**Problem**: Output the lines of the items below word for word, starting at the line that contains "Where should I" and ending at the line that contains "click(x=261, y=24)", with both of those lines included and nothing else.

**Record excerpts**:

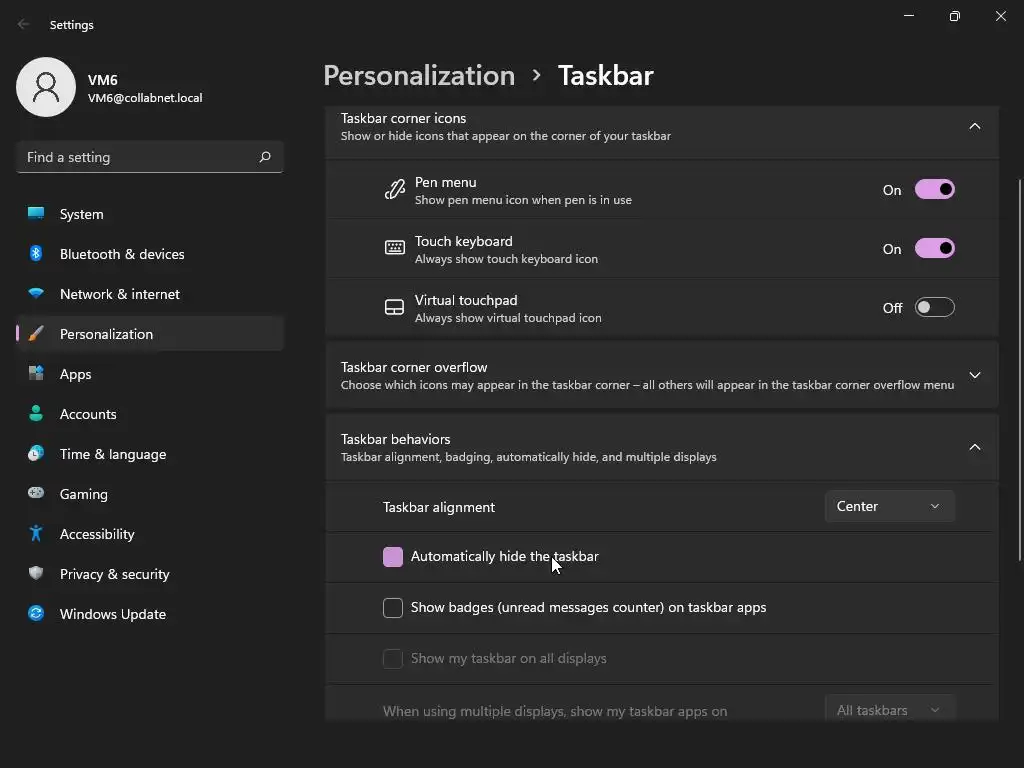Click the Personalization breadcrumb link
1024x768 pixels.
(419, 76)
--
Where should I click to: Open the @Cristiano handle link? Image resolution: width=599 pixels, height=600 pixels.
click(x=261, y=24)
--
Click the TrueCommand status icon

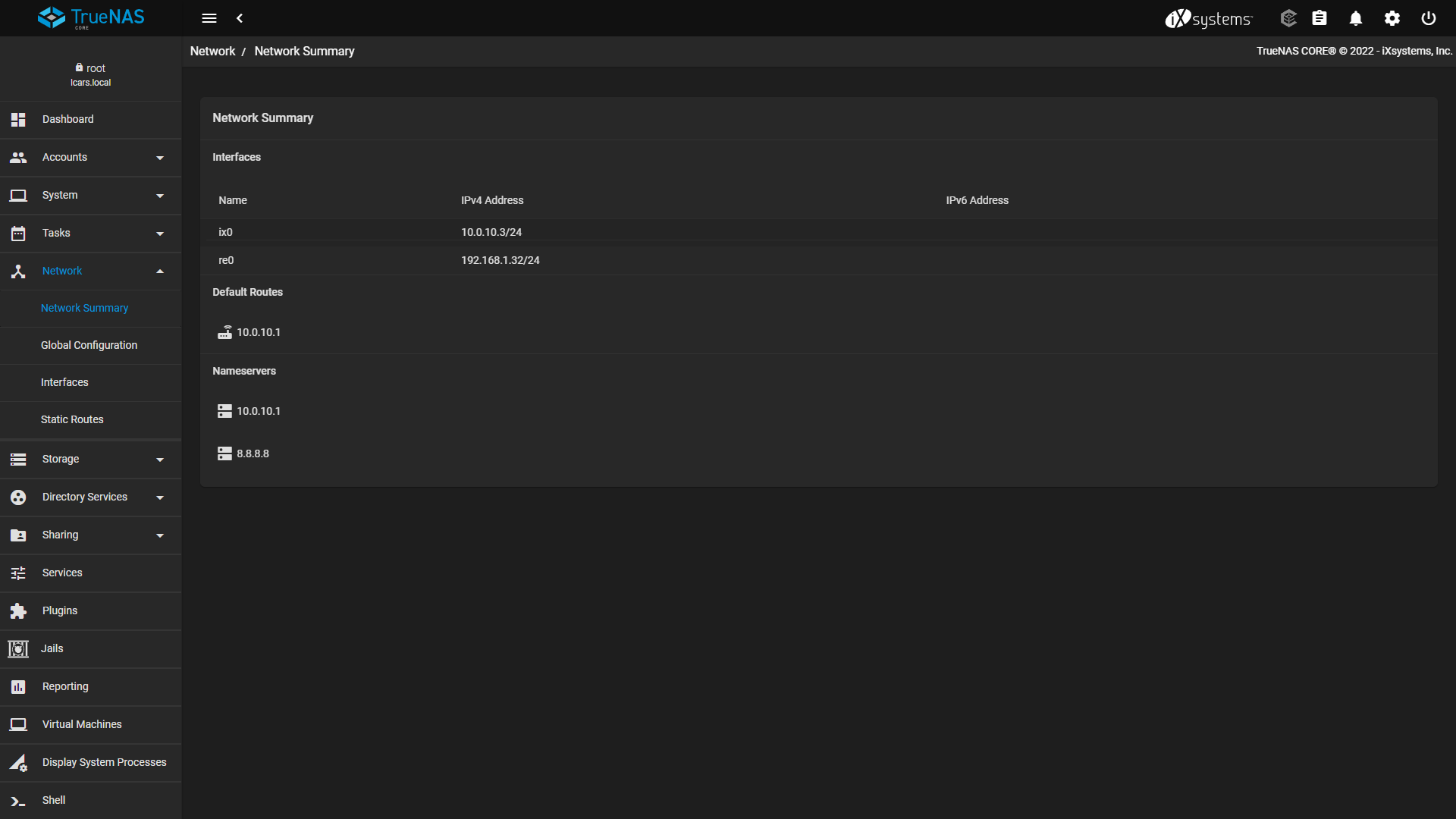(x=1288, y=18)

**Output for this exercise**:
Where should I click to: Open the @Cristiano handle link? Image resolution: width=599 pixels, height=600 pixels.
click(x=261, y=24)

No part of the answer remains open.